Energetic mid-IR femtosecond pulse generation by self-defocusing soliton-induced dispersive waves in a bulk quadratic nonlinear crystal

TL;DR

This paper demonstrates a simple, efficient method to generate energetic mid-IR femtosecond pulses using a bulk quadratic nonlinear crystal, avoiding complex parametric processes and phase-matching requirements, with potential for scalable ultrafast spectroscopy applications.

Contribution

The authors introduce a novel, straightforward technique for mid-IR femtosecond pulse generation using self-defocusing solitons in bulk quadratic crystals, eliminating the need for synchronization and critical phase-matching.

Findings

Generated up to 10.5 μJ mid-IR pulses at 3 μm with high quality

Achieved broadband tunability (~1000 cm⁻¹) in mid-IR pulses

Method is scalable and adaptable to other crystals and wavelengths

Abstract

Generating energetic femtosecond mid-IR pulses is crucial for ultrafast spectroscopy, and currently relies on parametric processes that, while efficient, are also complex. Here we experimentally show a simple alternative that uses a single pump wavelength without any pump synchronization and without critical phase-matching requirements.
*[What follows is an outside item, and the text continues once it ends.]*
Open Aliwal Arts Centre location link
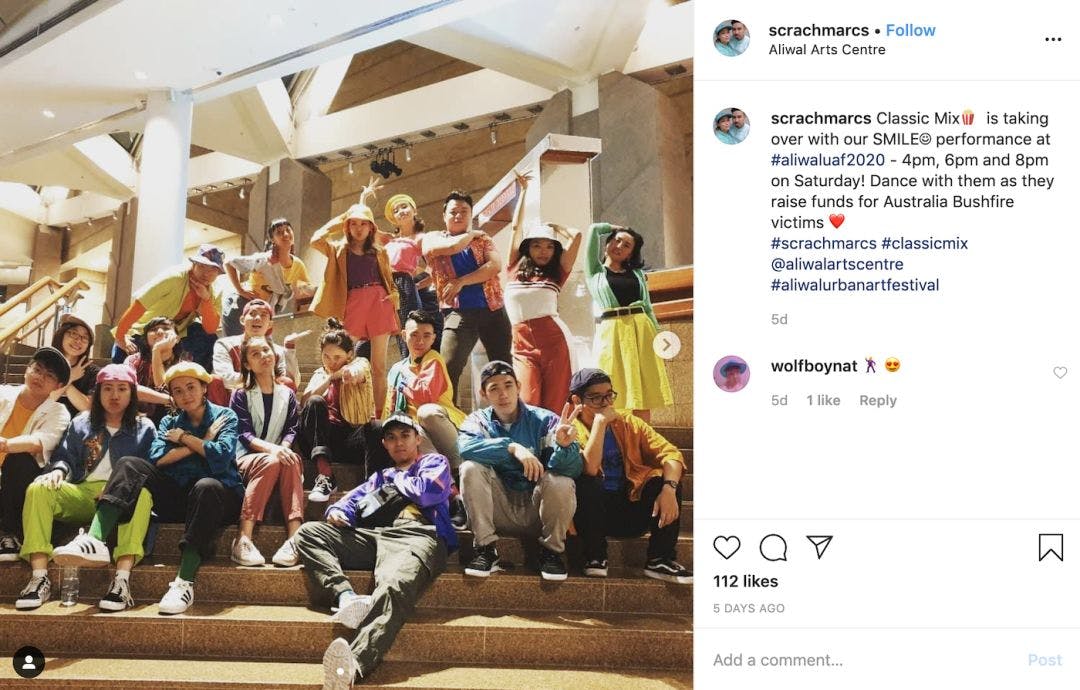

Pumping a bulk quadratic nonlinear crystal (unpoled LiNbO$_3$ cut for noncritical phase-mismatched interaction) with sub-mJ near-IR 50-fs pulses, tunable and broadband ($\sim 1,000$ cm$^{-1}$) mid-IR pulses around $3.0~\mu\rm m$ are generated with excellent spatio-temporal pulse quality, having up to 10.5 $\mu$J energy (6.3% conversion). The mid-IR pulses are dispersive waves phase-matched to near-IR self-defocusing solitons created by the induced self-defocusing cascaded nonlinearity. This process is filament-free and the input pulse energy can therefore be scaled arbitrarily by using large-aperture crystals. The technique can readily be implemented with other crystals and laser wavelengths, and can therefore potentially replace current ultrafast frequency-conversion processes to the mid-IR.